» **Reading passage**:
You must understand this. The Judge, in this book, is Satan. Or something thereabouts, created to fuck with man's minds and make them think whatever will fuck with that particular man at that particular time. His word is pure bull shit, and yet it sounds like truth. Of course it does. By the way. I am NOT religious. I just "get" Cormac.
As far as who should play him? I vote for Tom Waits or Leonard Cohen, but alas Leonard is too old I think to play with the physical prowess necessary.
@ultramanjonez just stumbled onto this and am getting the book but i dont understand why you say what the judge says is bs the whole war is god is pretty true.
Coen Brothers w/ daniel day lewis as the judge and di caprio with a beard as glanton, maybe some slack jawed walk-on as the kid, and levar burton as brown and Steve Buscemi as Toadvine .... oscar instantly
The Road -Are you going to make a 2nd and 3rd movie? We want to find out what happens to the boy and his new family.. Great movie, The Road but very sad, Hope the world never has anything like that happen !

» **Data section**:
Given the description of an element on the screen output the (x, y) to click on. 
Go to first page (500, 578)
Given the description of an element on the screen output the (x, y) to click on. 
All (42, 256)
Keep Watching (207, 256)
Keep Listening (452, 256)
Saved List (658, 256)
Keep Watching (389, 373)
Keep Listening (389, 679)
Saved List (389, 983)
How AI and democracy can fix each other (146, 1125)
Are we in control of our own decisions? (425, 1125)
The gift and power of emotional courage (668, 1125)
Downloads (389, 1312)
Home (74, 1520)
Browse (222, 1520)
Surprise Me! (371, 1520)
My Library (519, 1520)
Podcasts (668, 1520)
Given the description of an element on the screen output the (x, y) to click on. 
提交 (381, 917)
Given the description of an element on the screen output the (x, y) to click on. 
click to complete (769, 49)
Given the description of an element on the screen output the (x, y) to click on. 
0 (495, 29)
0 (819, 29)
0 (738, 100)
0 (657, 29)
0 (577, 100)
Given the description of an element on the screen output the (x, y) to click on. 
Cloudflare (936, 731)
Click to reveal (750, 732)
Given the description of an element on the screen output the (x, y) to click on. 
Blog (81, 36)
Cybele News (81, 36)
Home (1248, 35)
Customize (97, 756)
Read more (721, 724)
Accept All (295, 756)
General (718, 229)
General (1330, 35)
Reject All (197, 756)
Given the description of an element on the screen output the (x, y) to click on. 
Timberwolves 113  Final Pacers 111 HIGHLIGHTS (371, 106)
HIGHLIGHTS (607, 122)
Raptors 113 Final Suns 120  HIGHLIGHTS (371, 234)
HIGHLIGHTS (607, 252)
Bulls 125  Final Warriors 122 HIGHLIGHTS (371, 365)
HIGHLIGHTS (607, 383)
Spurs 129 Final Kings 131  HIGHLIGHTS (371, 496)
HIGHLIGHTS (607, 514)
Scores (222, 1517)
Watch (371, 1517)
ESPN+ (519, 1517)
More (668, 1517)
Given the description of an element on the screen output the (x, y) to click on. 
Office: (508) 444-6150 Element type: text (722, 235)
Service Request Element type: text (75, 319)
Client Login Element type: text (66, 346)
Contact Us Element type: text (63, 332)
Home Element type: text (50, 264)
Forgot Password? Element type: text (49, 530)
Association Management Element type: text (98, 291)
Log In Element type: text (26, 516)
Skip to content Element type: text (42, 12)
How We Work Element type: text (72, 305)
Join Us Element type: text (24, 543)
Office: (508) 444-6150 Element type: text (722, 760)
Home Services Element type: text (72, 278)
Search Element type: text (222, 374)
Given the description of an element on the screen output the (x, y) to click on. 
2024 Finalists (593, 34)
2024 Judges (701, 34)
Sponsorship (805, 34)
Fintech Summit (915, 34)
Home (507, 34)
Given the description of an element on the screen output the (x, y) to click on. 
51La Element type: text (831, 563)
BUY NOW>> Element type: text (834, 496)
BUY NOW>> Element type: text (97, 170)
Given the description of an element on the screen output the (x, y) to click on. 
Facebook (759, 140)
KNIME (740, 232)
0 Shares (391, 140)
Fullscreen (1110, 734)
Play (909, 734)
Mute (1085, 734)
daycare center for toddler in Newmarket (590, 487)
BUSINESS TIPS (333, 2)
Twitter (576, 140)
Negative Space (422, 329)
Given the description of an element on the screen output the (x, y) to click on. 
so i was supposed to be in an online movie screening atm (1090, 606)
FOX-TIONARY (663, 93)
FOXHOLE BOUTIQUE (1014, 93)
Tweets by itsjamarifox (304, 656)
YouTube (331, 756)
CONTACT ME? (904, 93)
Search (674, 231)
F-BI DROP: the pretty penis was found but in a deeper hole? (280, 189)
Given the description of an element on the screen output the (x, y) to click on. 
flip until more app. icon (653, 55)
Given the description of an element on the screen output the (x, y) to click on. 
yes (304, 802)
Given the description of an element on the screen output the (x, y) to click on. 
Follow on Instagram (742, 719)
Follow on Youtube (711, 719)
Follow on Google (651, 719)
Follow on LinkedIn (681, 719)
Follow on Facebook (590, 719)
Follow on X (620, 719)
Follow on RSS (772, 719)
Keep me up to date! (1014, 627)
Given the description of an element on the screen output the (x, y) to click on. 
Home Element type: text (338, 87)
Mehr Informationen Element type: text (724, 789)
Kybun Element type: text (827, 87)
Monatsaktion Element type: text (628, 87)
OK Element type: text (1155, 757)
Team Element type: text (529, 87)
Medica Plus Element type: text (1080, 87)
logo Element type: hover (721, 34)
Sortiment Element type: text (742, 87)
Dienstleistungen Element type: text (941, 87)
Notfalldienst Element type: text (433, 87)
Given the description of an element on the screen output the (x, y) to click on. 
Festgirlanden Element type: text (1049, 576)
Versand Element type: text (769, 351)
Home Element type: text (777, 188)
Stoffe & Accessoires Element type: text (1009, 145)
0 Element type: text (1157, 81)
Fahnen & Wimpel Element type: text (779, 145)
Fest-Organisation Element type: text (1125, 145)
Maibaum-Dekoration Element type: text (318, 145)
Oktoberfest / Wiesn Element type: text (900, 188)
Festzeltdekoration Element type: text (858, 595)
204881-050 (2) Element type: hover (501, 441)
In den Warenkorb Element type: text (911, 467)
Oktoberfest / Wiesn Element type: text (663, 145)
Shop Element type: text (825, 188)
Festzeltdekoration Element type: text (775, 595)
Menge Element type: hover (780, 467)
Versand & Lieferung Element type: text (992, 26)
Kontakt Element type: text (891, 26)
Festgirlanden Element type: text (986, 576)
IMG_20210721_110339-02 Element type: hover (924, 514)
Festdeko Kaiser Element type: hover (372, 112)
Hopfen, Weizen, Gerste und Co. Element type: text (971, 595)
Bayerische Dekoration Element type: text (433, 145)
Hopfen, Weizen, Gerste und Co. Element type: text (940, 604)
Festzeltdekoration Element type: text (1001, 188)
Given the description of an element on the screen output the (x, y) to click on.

» **What to work on**:
1/ In the comment thread, who is suggested to play Toadvine?
2/ Please rewrite the paragraph of the comment thread that begins "Coen Brothers w/ daniel day lewis" as a list.

» **Results for the exercise**:
1/ Steve Buscemi

2/
- Directors: the Coen Brothers
- The Judge: Daniel Day-Lewis
- Glanton: DiCaprio, with a beard
- The kid: perhaps a slack-jawed walk-on
- Brown: LeVar Burton
- Toadvine: Steve Buscemi
- Predicted result: an instant Oscar